Словно хищная птица на свою жертву, на меня нападает чувство вины. Я оставила свою семью в беде, и я не осмелюсь сказать Тициану, что это была мать Кьяры. Может, чуть позже.

– Что случилось? – любопытно спрашивает Тициан. – С кем ты сражалась?

– С Люцифером, – тихо говорю я, и мой брат с Алессио с шипением втягивают воздух.

Стар сжимает платок в руке. Она замерла в неестественном положении и даже не смотрит на меня.

– Люцифер… – повторяет Тициан. – И ты все еще жива.

Алессио качает головой.

– Это было очень тяжело, – говорю я так тихо, что только мой друг меня слышит.

Он нежно гладит меня по волосам:

– Хочешь пойти помыться и съесть что-нибудь, прежде чем ты нам все расскажешь?

Я киваю и мысленно благодарю его за то, что могу провести несколько минут наедине с собой перед тем, как рассказать домашним обо всем, что произошло.


– Что-что ты сделала? – Голос Тициана слишком тонкий от негодования. Конечно, он этого не понимает. Я и сама этого не понимаю.

Алессио занимается моей раной, втирает мазь мне в руку, и она щиплет так, что я вздрагиваю, когда мой друг закрывает порез бинтом.

– Женщина бы умерла, если бы я не помогла ей, – пытаюсь я объяснить свои действия.

Тициан скрещивает руки на груди:

– Наш отец тоже мертв.

Я знаю, что он имеет в виду не совсем то, что говорит.
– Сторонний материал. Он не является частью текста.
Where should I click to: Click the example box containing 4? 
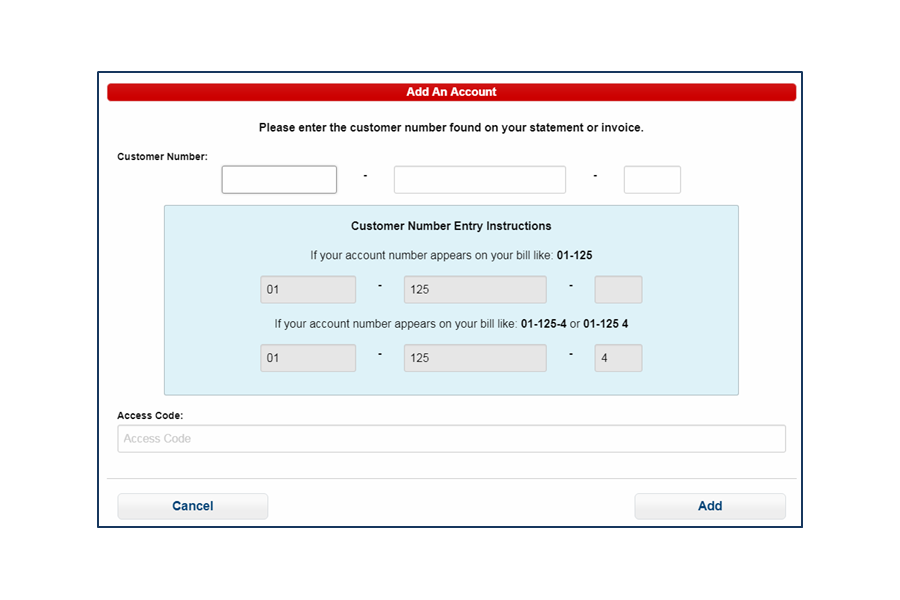pos(618,358)
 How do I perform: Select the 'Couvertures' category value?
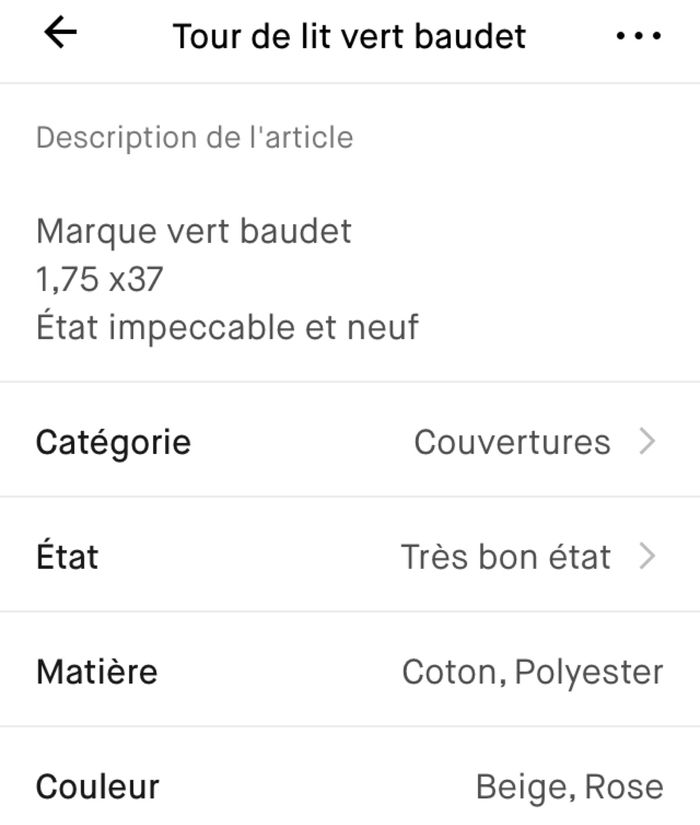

Тем не менее меня пугает холодность его слов. Я ведь размышляла примерно о том же. Но Тициан не должен вырасти мужчиной, который будет думать только о себе. Я должна постараться не допустить этого.

«Если мы не будем помогать друг другу, – жестами изъясняется Стар, – от нашей человечности совсем ничего не останется. Мун сделала все правильно».

Я бесконечно благодарна ей за эти слова, потому что сама до сих пор сомневаюсь в правильности своего поступка. Сестра садится рядом со мной и гладит по влажным волосам. Отец объяснил мне, что поведение Стар похоже на поведение людей с синдромом Аспергера, но отсутствием эмпатии она не отличается, и ее слова – лучшее тому доказательство.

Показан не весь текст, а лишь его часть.